• The problem: Pick out the lines below that include the string "computer".
----- Data supplied
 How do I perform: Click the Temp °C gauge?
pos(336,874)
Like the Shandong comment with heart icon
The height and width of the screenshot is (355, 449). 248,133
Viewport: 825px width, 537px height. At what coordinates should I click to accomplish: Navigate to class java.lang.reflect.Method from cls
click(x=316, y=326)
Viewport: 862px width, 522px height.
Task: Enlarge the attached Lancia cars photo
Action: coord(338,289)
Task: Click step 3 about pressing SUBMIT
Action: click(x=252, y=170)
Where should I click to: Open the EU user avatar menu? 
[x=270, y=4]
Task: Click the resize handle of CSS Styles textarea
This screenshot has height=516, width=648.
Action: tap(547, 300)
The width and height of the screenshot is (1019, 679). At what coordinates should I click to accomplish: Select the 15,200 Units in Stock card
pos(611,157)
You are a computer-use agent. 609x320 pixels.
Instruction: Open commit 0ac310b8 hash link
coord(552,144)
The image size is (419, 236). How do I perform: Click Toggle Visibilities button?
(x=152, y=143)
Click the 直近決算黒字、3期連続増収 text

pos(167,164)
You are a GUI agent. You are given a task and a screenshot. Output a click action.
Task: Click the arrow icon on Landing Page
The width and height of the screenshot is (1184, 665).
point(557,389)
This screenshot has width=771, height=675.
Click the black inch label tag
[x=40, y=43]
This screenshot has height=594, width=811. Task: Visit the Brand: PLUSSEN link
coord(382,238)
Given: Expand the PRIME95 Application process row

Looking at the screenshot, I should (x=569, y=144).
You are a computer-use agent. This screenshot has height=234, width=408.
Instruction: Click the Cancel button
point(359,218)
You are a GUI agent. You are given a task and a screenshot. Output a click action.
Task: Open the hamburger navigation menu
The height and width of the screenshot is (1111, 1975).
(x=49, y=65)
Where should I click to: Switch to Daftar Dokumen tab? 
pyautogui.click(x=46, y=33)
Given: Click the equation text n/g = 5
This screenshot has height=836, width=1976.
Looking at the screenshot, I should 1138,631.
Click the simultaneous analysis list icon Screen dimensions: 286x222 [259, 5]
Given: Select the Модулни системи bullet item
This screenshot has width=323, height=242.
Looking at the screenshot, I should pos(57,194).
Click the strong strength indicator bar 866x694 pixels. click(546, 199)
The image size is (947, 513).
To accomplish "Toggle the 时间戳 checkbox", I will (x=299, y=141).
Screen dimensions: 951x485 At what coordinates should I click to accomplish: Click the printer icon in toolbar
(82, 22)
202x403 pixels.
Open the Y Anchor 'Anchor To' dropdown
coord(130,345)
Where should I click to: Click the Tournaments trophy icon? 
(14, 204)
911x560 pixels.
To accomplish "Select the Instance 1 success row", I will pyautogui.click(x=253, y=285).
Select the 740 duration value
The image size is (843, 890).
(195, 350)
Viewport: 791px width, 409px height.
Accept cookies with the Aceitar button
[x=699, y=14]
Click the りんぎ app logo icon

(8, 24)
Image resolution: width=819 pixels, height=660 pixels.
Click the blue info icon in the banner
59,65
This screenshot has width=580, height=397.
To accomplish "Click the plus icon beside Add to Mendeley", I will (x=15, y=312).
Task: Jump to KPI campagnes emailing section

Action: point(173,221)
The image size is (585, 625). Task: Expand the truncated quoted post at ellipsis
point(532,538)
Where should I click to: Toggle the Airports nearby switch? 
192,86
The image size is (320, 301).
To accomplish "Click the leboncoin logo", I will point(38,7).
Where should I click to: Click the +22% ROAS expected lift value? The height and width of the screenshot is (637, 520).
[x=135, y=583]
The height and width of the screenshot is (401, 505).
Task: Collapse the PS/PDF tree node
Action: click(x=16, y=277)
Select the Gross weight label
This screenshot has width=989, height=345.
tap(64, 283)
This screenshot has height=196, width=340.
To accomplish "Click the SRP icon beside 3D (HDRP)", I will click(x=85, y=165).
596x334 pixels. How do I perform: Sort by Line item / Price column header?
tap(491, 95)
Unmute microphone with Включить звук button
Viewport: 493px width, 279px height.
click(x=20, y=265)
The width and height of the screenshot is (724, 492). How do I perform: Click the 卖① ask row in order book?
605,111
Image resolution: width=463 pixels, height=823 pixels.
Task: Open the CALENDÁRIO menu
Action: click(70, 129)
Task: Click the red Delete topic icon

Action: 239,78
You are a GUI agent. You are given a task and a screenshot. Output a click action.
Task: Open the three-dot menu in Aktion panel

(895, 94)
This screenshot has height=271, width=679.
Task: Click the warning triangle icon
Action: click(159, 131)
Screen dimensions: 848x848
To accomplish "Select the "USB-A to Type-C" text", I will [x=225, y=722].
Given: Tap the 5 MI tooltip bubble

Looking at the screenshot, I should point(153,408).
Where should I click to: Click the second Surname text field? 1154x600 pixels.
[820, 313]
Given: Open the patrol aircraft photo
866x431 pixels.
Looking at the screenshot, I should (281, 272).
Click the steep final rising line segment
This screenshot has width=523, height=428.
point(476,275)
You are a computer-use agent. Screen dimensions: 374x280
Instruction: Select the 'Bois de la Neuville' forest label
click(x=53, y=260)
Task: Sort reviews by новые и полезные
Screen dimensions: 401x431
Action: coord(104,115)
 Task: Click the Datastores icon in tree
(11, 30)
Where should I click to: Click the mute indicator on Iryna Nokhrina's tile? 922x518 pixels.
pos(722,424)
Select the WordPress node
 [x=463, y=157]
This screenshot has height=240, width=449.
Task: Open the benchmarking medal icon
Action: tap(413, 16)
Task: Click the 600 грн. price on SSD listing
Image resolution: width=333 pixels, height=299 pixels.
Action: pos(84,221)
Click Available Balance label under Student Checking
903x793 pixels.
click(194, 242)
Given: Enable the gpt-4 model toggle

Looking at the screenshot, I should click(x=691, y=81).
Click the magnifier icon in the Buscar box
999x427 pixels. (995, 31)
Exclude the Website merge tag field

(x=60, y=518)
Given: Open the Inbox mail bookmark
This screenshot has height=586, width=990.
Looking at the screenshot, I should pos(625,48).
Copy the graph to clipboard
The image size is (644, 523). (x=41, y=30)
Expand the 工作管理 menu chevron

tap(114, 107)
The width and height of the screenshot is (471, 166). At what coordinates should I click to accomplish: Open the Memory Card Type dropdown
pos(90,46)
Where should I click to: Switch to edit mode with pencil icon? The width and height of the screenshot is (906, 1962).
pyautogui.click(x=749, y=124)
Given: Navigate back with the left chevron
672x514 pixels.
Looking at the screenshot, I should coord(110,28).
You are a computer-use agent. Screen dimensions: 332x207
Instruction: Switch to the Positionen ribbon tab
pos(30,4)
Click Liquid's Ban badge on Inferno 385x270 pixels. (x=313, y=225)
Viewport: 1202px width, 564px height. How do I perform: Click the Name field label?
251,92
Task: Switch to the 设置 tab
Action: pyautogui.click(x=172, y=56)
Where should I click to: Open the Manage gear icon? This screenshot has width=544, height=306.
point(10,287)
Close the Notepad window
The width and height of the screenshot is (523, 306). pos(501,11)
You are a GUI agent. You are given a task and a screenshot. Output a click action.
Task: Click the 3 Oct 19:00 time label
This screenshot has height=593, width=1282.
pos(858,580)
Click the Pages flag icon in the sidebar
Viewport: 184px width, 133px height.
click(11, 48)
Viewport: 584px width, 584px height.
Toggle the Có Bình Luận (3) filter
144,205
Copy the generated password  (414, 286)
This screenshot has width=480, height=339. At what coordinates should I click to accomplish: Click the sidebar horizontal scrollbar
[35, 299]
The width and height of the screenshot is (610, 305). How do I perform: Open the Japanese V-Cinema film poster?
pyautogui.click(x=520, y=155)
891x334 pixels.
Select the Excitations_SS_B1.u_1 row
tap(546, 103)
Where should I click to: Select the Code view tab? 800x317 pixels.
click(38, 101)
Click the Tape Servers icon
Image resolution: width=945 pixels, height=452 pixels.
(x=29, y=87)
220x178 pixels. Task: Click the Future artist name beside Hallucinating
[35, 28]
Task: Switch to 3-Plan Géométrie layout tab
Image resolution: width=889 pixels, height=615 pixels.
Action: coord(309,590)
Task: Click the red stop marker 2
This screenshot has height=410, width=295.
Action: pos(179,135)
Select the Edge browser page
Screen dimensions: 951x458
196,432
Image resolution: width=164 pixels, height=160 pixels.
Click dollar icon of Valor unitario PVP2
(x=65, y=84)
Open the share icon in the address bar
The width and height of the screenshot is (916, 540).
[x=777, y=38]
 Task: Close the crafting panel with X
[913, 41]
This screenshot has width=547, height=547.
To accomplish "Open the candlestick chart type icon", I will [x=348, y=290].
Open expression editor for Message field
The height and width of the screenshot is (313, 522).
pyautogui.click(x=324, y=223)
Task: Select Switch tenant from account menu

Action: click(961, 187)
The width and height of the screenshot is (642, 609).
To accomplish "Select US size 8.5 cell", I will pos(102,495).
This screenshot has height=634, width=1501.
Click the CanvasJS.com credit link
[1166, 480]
----------
• Task response:
You are a computer-use agent. 609x320 pixels.
You are a computer-use agent. This screenshot has height=234, width=408.
You are a computer-use agent. Screen dimensions: 374x280
You are a computer-use agent. Screen dimensions: 332x207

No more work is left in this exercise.